Records excerpted from a collection:

○ ○ ○

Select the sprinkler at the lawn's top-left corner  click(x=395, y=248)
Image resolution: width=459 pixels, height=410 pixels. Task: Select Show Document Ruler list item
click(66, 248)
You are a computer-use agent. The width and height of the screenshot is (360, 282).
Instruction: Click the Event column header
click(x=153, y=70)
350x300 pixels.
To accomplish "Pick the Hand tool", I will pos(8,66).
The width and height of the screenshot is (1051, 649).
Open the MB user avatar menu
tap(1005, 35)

○ ○ ○

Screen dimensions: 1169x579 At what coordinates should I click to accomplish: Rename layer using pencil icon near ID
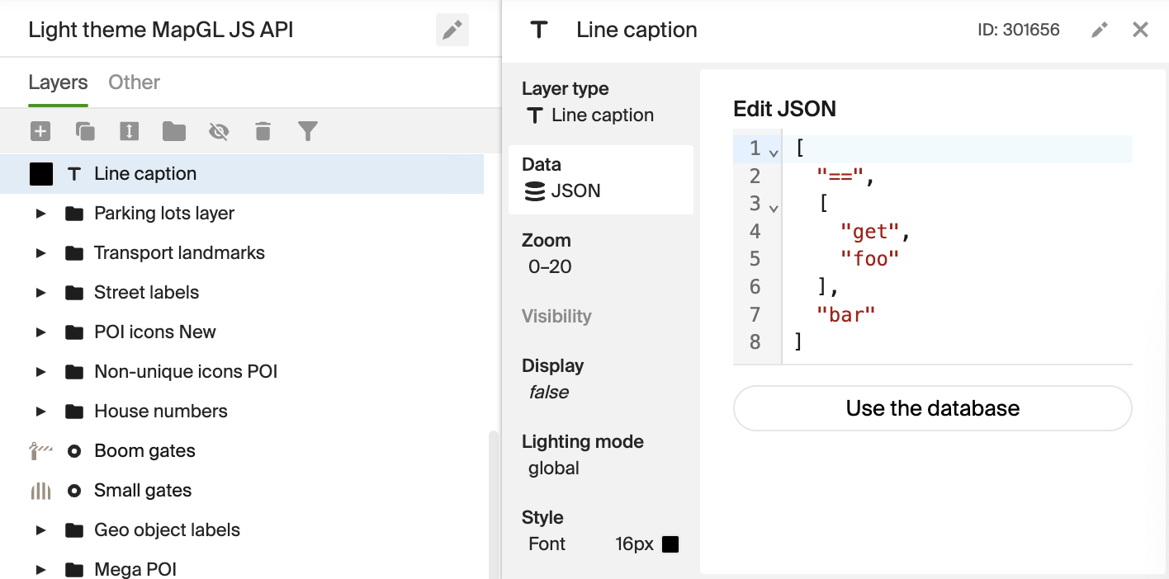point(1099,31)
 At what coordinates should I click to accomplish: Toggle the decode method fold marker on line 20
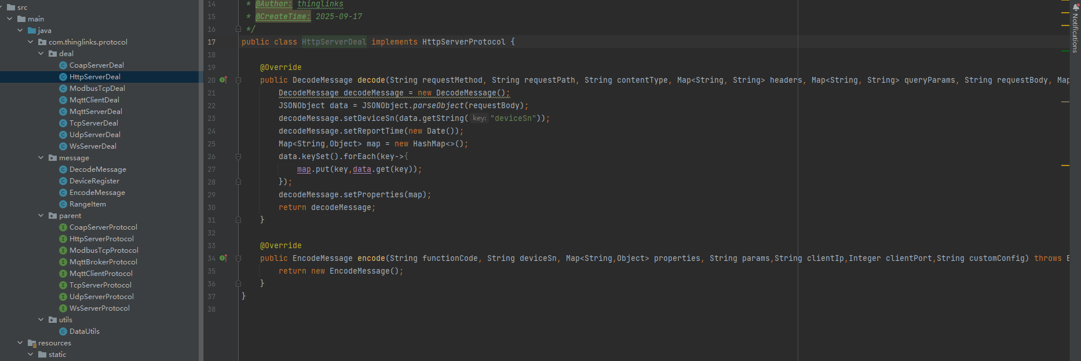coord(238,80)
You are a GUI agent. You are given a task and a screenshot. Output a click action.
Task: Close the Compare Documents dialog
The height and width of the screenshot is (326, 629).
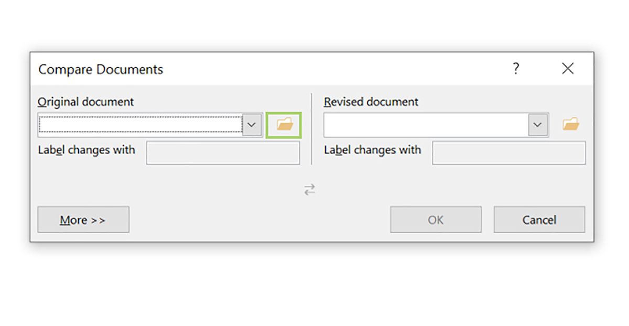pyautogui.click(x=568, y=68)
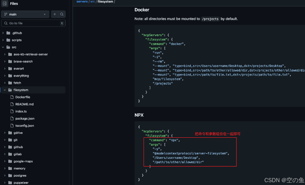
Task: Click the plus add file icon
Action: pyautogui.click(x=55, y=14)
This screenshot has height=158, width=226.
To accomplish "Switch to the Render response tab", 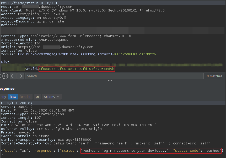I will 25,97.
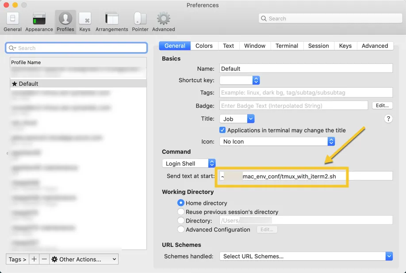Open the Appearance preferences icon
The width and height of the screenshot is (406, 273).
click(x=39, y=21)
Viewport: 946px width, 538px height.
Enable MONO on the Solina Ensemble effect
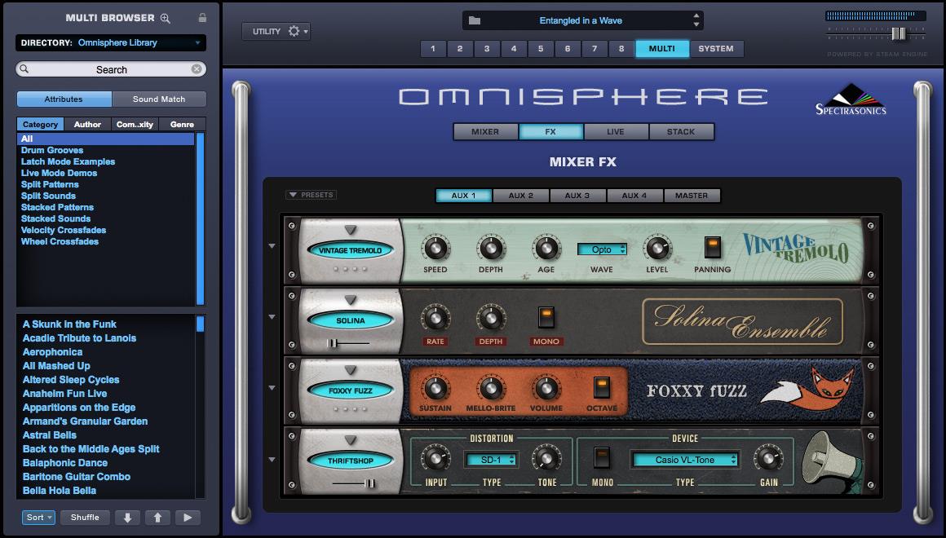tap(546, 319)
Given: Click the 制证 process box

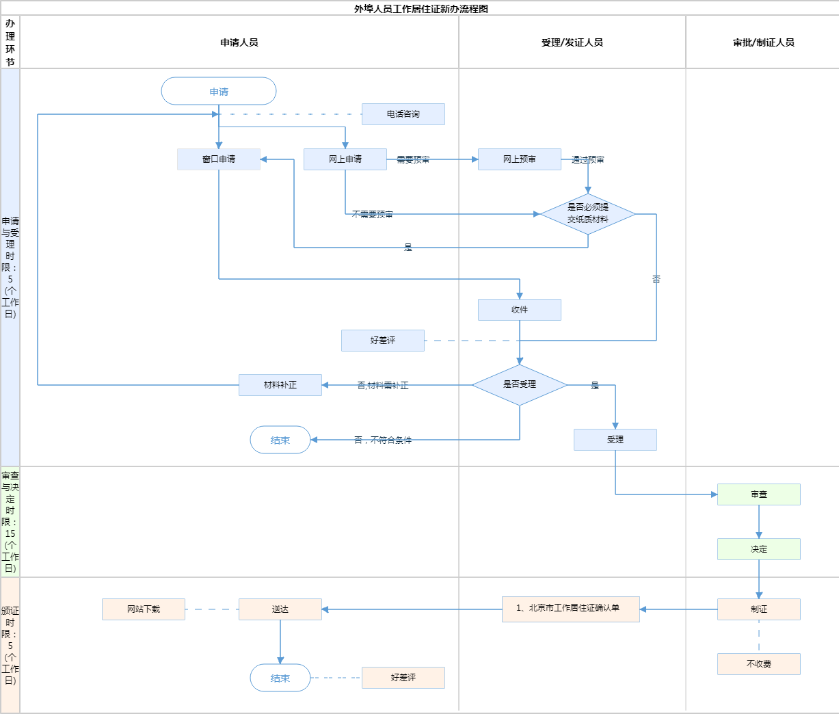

○ ○ ○

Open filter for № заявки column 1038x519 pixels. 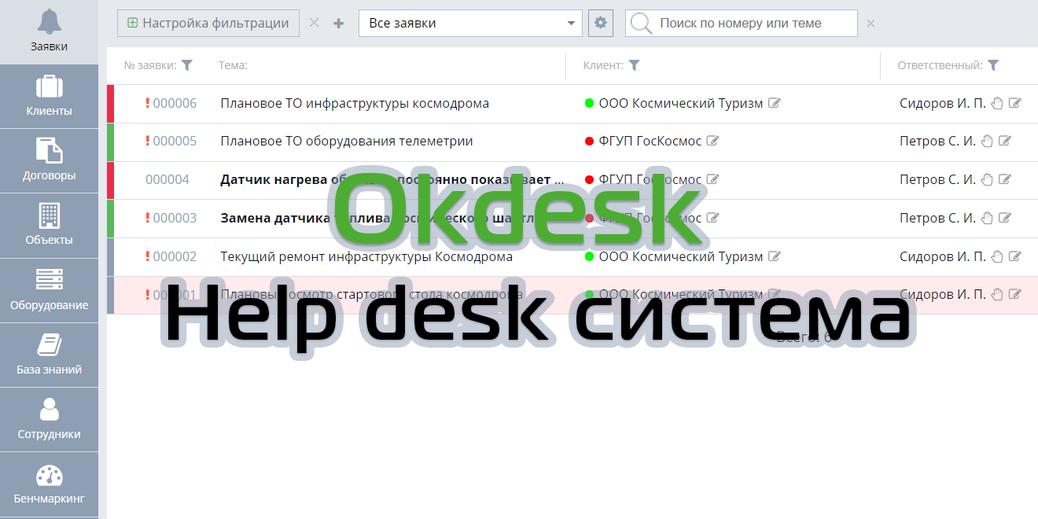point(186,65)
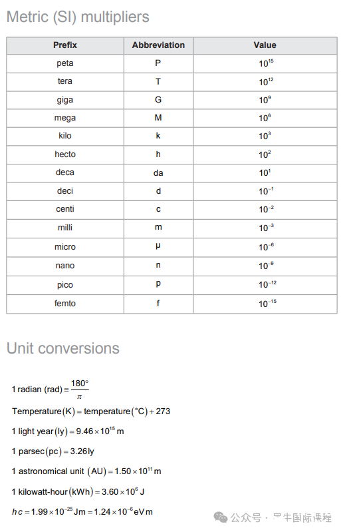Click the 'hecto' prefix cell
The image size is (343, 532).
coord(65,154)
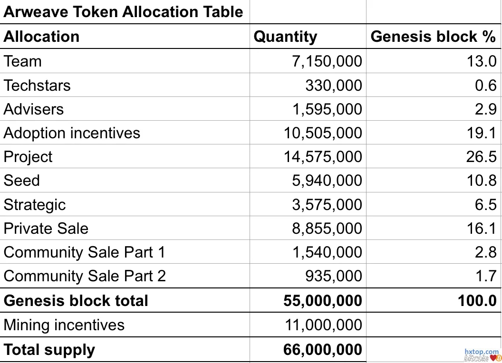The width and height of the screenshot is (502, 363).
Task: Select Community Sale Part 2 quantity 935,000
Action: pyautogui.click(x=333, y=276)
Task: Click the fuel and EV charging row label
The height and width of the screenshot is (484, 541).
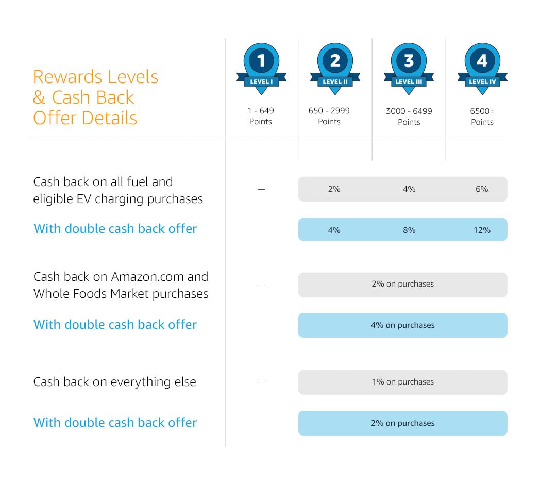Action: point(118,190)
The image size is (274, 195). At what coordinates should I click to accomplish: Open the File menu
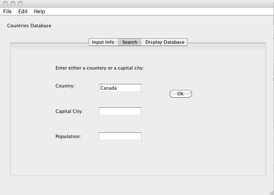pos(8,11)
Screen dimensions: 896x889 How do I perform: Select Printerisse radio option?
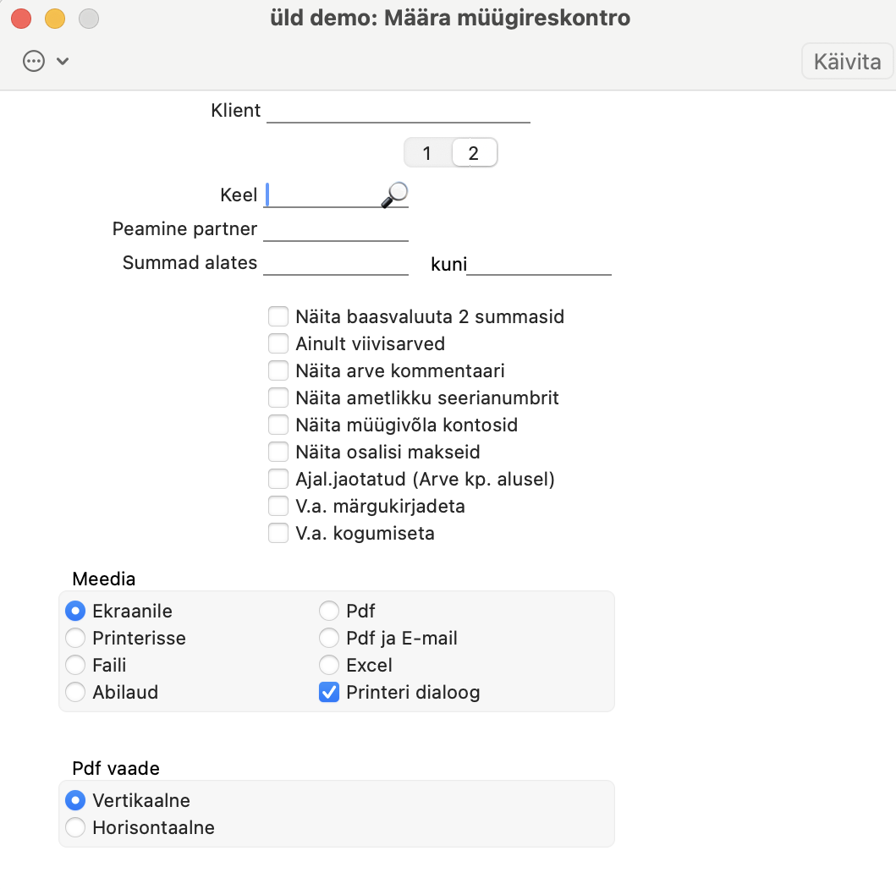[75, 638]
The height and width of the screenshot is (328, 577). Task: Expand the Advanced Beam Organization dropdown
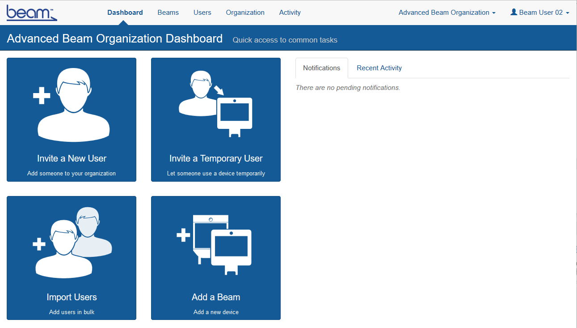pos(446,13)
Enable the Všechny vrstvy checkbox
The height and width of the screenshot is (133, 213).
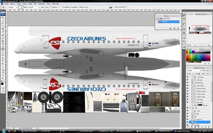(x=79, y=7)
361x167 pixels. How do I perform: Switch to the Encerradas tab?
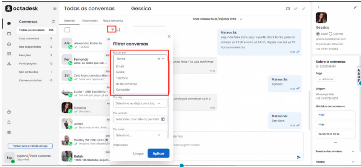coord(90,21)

○ ○ ○

▸ **Your assignment**: How many lines in the records above hold the string "agent"? Only the number is wanted.

▸ **Answer to this task**: 2